We simulated 500 fundamental value developments and performed the pricing and evolutionary rules for the two models and for all parameter pairs (CF) in the mentioned range. In Fig. 17 we see a contour plot of the numbers of bubbles in the explicit model for the varying parameters C and F. There is a small area for small F and C around zero where no bubbles occur. Outside this area there are bubbles in all of the 500 runs. In contrast, Fig. 18 shows a contour plot of the numbers of bubbles in the implicit model for the varying parameters C and F. We define a bubble as a price development that tends to infinity. There are no bubbles for C around zero and all parameter values of F, which is perfectly in line with our analytical findings. Additionally, in Figs. 19 and 20, we show the contour plots for the numbers of “excessive” bubbles in the corresponding model, i.e. for \(\max \{0,\#\)Bubbles in the explicit model\(\ -\ \#\)Bubbles in the implicit model\(\}\) and \(\max \{0,\#\)Bubbles in the implicit model\(\ -\ \#\)Bubbles in the explicit model\(\}\). Thus, we can easily observe the areas in which one model produces more bubbles than the other one. On the one hand, there is a very small area with C approximately between three and four and F around four, where the explicit model is more stable, on the other hand, the implicit model is more stable for C approximately between minus two and four and all F larger than some values between two and six. The fact that the explicit model is not dominated by the implicit one is not very significant. The standard literature on discretization techniques (Deuflhard & Bornemann, 2012; Wanner & Hairer, 1996) just states that in the case \(C=0\) the implicit model is more stable—as is the case in our simulation. It would be rather unusual if for \(C\ne 0\) there were no fluctuations in the results.

Fig. 17
figure 17

Number of bubbles in the explicit model from 0 (green) to 500 (red). (Color figure online)

Fig. 18
figure 18

Number of bubbles in the implicit model from 0 (green) to 500 (red). (Color figure online)

Fig. 19
figure 19

Number of excessive bubbles in the explicit model from 0 (green) to 500 (red). (Color figure online)

Fig. 20
figure 20

Number of excessive bubbles in the implicit model from 0 (green) to 500 (red). (Color figure online)

6 Conclusion

Heterogeneous agent models provide a very interesting approach to analyze financial markets. Building on the interactions of different types of traders, in particular fundamentalists and chartists, HAMs have proven to be a very productive tool to analyze financial dynamics. However, when using these models, particular care should be taken to the specific modeling of the group of fundamentalist traders, a core element in this type of models. Given the specific fundamentalist approach, price movements in a market with (almost) only fundamentalist traders should not be exploding. If in addition limit orders are accounted for, prices should converge monotonically to their fundamental values, i.e., oscillating prices are to be excluded. The standard HAM approach does not guarantee this important feature.

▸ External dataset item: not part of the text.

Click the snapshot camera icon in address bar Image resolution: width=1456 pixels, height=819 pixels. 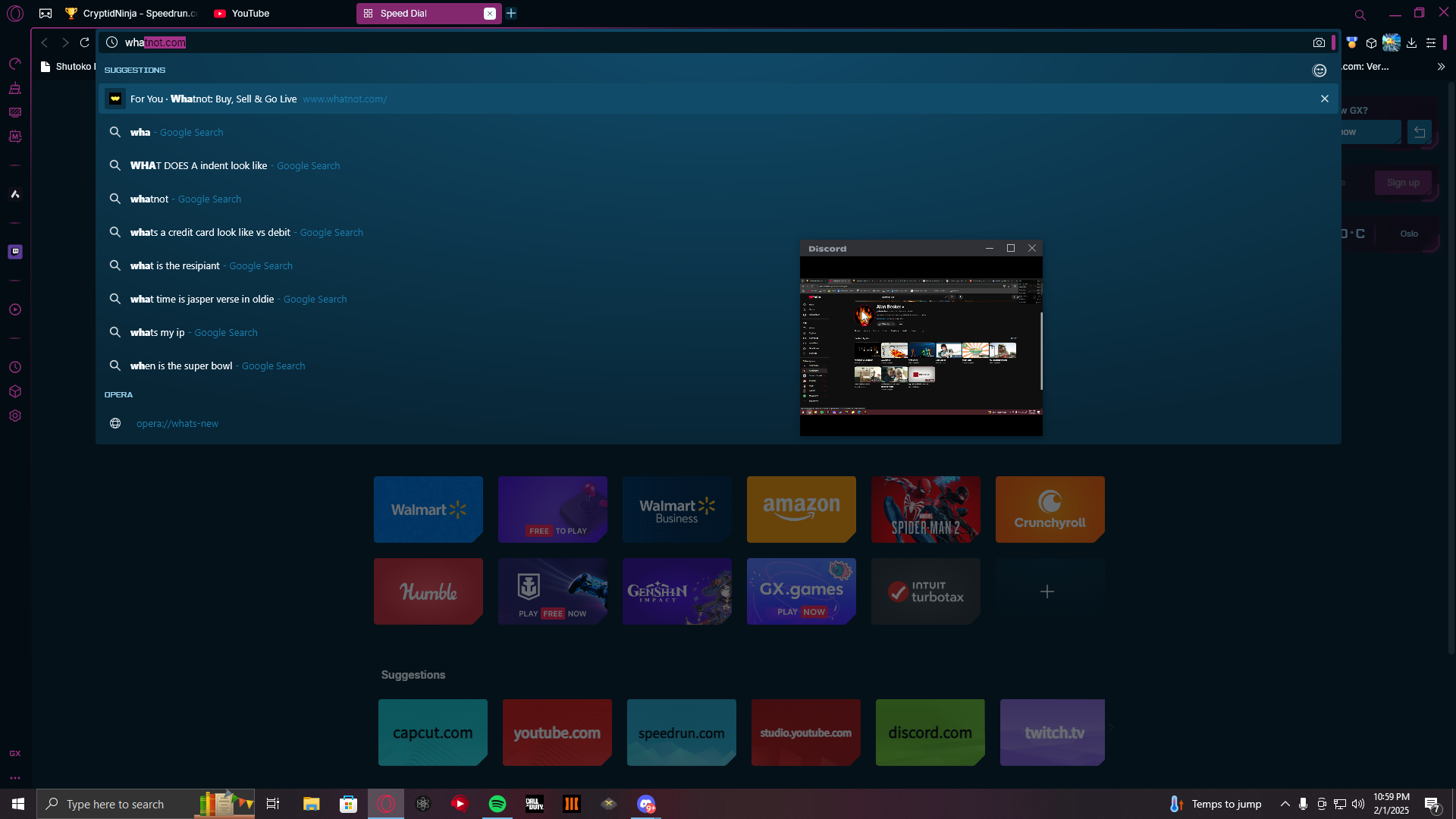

We relate this crucial modeling aspect to a seemingly technical issue, the price equation being of the type of an explicit discretization—which is implied in a typical standard HAM analysis. As a remedy to improve the HAM approach, we propose to instead use the implicit discretization of the price equation as a straightforward, easy to implement procedure, which has a direct economic interpretation, see Eq. (8). Under this procedure, HAMs can be more trusted to be in line with today’s financial markets, i.e., in particular, the presence of limit orders. Not accounting for this seemingly technical issue might have far-reaching implications. Researchers are likely to overestimate the occurrence of financial crashes and asset price bubbles. Also, when calibrating HAMs to replicate relevant empirical stylized facts, models based on implicit discretization incorporate a more extensive parameter space that should mitigate the issue of biased parameter values and improve the empirical fit of the models. Taken together, this should help to enhance HAMs’ value as an instrument to design, analyze, and evaluate financial markets and related policies.